Once he came to our firm for guidance on the design and permitting process, we began by looking into the parcel map and had a survey conducted to locate the lot’s property lines. We found that there were actually 2 buildings on the site – the sheet metal shop warehouse, along with a small residence next to it. We would need to apply for a Use Permit to transform this into a completely residential lot, along with an Architectural Permit presentation of the aesthetic and design logic in order to obtain the City’s planning department support. A constant dialogue between ourselves, the client, and the city, was fused into the final design.
By retaining the existing building’s footprint and perimeter walls, we could stay within the 0-ft setback lines that existed on this already-small lot.
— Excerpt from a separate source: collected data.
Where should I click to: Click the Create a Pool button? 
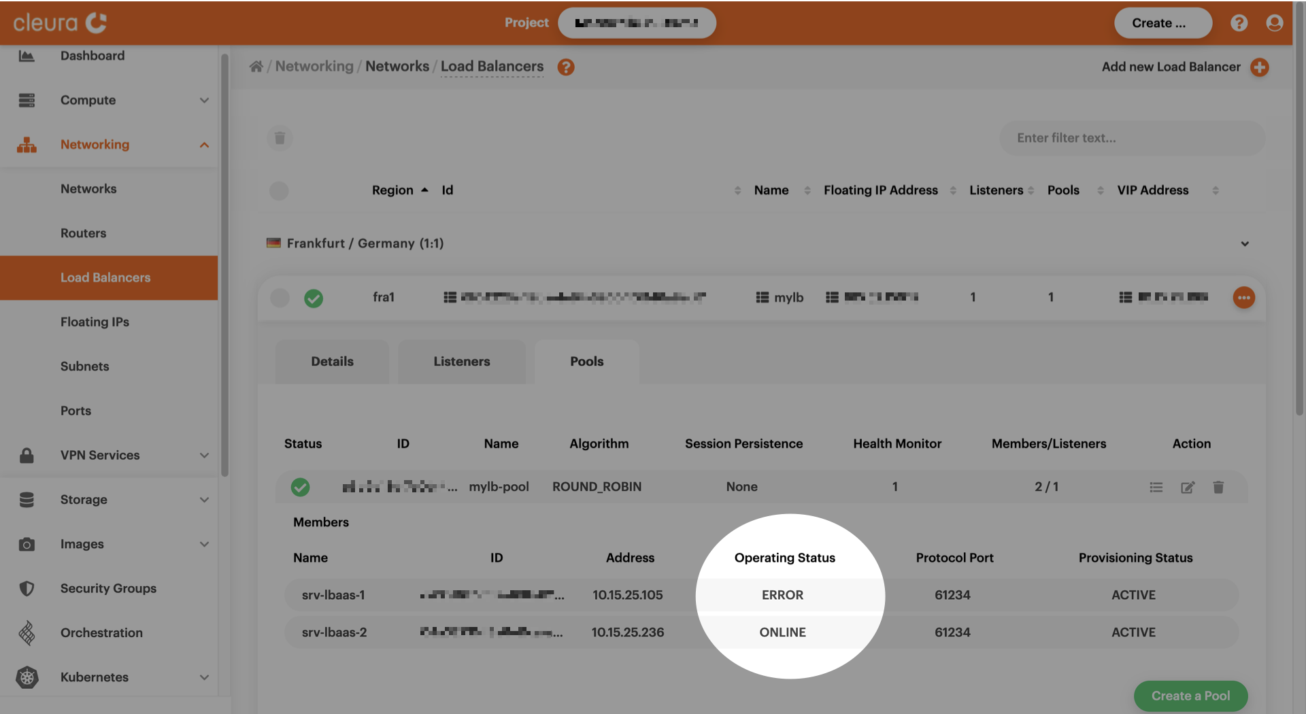[x=1190, y=696]
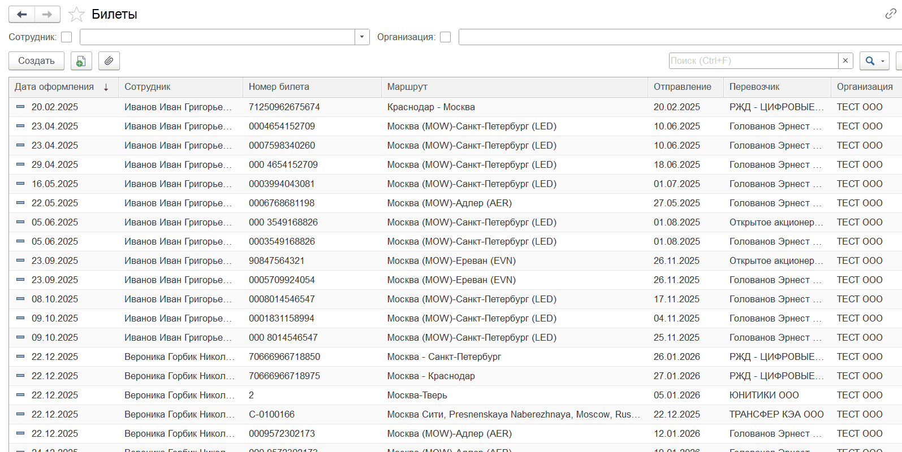Expand the Сотрудник dropdown list
Image resolution: width=902 pixels, height=452 pixels.
[362, 37]
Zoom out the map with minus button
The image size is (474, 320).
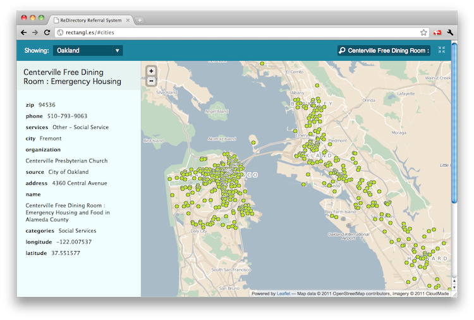tap(151, 81)
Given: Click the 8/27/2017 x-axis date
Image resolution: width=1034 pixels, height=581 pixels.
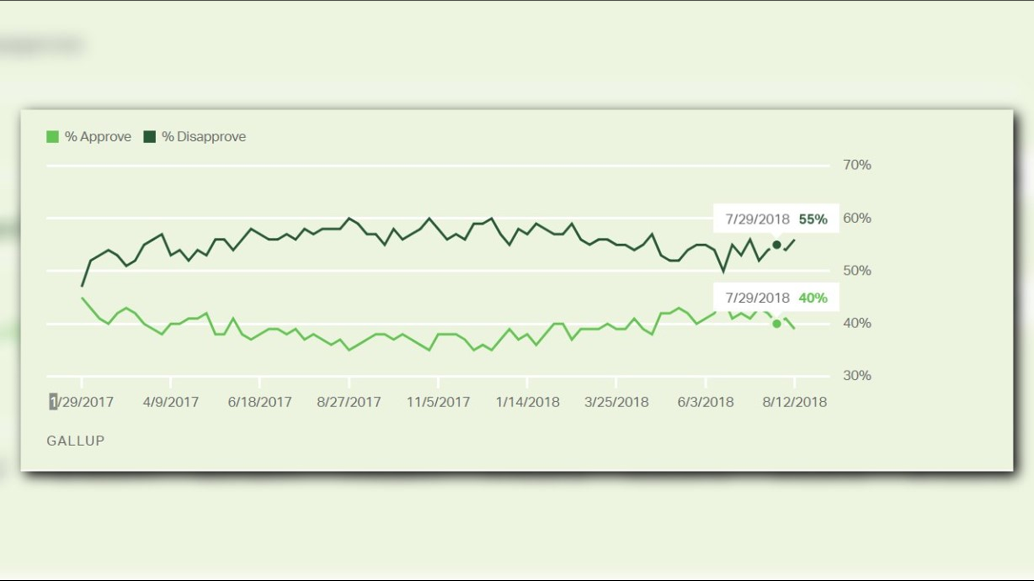Looking at the screenshot, I should (x=349, y=402).
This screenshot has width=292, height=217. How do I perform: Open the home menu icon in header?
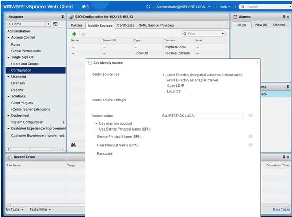click(x=86, y=7)
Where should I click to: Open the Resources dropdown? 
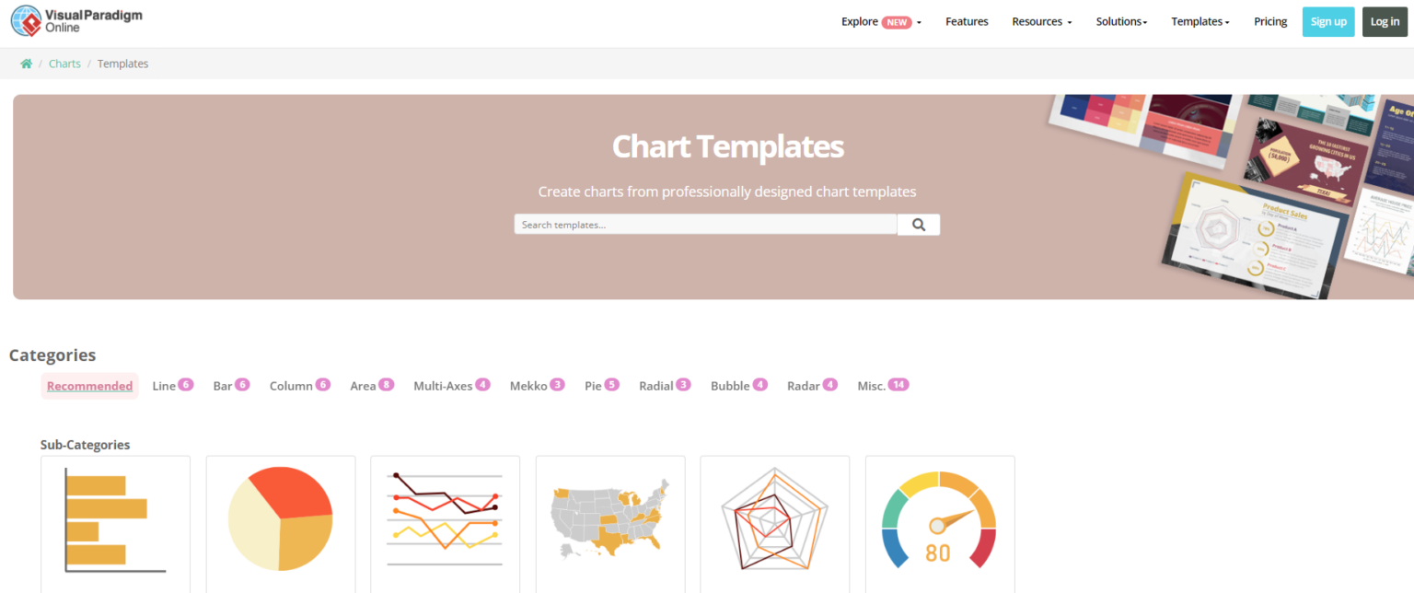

The design challenge then became how to take this warehouse and turn it into a functional, comfortable living space, designing from the outside-in. Taking advantage of the high ceilings, two bedroom suite lofts were created on either end, opening up to meet at the airy, double-height central living space that showcases the building’s beautiful existing wood trusses.
The design embraces the industrial look and history of the site, with metal siding and plates of corten steel wrapping its sides, capped with a standing seam metal roof. This industrial aesthetic carries on into the home, with exposed ducts and pipes threading along the high ceiling of its central space. A touch of warmth for its residential turn was brought in with weathered wood siding covering the inner residential courtyard walls, tucked away from the street, as well as a recessed living wall proposed on the opposite side. A careful selection of refined interior finishes will also contribute to the softening of the home’s interior.